* Directions for this task: When you output the entries, begin with the first line and end with the line containing "This screenshot has width=1568, height=708.", keeping each line exactly as it is.

* Records to process:

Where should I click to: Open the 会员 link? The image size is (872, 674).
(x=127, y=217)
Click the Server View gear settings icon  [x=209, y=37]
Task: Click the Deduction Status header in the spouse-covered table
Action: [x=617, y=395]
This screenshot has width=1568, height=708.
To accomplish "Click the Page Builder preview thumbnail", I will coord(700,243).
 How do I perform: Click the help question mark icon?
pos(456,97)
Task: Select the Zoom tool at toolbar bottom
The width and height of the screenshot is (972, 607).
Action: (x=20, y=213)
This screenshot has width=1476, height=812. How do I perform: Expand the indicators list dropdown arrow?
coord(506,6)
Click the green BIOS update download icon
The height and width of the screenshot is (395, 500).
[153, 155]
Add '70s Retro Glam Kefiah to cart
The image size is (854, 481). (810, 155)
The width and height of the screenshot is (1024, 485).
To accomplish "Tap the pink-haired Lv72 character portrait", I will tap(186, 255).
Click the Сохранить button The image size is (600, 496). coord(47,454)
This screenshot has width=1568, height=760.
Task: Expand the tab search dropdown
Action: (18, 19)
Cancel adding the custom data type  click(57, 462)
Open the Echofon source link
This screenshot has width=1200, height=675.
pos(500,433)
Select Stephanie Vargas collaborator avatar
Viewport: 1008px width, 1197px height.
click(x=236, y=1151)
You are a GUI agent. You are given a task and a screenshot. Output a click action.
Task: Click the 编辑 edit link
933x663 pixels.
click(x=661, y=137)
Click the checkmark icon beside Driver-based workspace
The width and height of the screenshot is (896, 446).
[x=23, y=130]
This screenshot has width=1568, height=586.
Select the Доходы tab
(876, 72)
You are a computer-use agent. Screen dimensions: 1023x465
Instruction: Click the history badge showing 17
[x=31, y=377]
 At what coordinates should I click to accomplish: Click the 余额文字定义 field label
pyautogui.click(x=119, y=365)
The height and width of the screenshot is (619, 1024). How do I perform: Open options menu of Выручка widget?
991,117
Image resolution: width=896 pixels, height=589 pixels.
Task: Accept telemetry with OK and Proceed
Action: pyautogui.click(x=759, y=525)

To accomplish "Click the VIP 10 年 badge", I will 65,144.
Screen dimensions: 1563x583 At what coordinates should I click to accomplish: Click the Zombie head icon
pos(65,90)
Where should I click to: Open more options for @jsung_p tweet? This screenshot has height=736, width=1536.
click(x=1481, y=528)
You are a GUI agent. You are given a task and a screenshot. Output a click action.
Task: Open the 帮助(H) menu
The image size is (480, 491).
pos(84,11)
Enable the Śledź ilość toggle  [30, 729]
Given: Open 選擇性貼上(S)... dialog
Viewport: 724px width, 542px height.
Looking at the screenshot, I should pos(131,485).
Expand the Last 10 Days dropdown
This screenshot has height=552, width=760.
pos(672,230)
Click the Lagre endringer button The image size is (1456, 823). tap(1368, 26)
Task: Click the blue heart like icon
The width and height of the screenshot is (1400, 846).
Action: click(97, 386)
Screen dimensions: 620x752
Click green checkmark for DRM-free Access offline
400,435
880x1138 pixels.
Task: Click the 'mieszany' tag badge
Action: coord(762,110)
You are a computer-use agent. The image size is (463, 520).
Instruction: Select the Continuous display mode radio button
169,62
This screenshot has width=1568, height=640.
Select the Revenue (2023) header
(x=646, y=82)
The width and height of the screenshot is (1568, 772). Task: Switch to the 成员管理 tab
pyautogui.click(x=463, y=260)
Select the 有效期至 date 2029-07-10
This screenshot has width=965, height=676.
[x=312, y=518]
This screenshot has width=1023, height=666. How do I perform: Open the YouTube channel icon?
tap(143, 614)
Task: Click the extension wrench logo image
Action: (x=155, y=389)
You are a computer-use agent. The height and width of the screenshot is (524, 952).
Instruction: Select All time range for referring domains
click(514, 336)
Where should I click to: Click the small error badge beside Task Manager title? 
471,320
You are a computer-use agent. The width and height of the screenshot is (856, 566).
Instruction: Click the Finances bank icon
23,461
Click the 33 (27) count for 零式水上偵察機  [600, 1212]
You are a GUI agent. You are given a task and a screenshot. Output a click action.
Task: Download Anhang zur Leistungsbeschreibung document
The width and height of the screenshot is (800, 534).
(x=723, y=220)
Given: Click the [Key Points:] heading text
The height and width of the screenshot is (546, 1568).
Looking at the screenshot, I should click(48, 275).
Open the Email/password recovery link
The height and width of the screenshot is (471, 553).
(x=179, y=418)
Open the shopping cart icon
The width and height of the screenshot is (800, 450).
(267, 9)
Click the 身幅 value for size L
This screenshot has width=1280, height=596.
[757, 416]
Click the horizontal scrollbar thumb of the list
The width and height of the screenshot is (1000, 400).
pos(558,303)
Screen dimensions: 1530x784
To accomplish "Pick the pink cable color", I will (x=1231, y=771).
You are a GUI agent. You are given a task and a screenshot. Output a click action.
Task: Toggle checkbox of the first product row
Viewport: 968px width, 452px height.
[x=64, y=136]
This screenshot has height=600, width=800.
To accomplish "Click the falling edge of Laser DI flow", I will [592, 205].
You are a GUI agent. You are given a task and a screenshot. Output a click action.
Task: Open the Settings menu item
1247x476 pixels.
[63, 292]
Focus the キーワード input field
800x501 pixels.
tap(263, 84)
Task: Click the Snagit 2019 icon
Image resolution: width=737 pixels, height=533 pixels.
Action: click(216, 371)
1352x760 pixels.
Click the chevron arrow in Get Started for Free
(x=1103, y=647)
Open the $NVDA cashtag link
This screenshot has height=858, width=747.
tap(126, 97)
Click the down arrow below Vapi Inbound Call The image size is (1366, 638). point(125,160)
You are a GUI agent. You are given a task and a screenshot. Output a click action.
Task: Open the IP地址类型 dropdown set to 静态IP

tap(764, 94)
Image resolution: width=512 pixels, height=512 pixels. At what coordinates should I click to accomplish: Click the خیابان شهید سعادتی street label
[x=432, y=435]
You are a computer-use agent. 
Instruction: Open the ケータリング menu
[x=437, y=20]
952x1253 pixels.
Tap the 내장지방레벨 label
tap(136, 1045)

* Your solution:
Where should I click to: Open the 会员 link? The image size is (872, 674).
(x=127, y=217)
Click the Server View gear settings icon  [x=209, y=37]
Task: Click the Deduction Status header in the spouse-covered table
Action: [x=617, y=395]
This screenshot has width=1568, height=708.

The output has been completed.